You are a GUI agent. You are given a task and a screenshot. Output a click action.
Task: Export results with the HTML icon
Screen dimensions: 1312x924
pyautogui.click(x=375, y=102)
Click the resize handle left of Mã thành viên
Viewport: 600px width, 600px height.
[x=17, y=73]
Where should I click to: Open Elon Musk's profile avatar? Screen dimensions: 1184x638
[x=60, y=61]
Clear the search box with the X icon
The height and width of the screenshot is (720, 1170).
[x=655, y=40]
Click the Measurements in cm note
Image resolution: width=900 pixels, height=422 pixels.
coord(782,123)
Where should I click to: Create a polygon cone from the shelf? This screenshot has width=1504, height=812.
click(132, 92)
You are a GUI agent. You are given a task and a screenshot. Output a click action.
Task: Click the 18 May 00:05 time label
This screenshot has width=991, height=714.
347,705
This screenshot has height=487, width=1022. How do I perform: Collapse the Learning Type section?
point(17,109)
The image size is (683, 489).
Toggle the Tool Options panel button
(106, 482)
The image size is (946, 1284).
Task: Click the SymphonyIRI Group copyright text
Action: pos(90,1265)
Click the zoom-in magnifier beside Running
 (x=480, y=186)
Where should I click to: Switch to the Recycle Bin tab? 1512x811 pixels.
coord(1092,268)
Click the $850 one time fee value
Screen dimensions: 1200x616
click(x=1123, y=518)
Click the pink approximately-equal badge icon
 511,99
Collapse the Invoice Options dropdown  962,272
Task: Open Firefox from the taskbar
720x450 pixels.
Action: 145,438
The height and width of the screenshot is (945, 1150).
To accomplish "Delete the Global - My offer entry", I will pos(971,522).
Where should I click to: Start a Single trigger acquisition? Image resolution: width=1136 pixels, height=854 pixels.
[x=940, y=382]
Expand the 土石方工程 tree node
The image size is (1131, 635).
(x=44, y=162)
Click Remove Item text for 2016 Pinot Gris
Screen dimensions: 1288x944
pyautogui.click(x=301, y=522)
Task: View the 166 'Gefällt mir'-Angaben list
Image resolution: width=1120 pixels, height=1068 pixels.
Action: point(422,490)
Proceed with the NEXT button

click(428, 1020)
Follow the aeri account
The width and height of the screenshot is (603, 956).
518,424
= = = = =
Exercise:
Each line in the listing either holds the word "time" or does not. Report how many do, as a bare number.

Reply:
2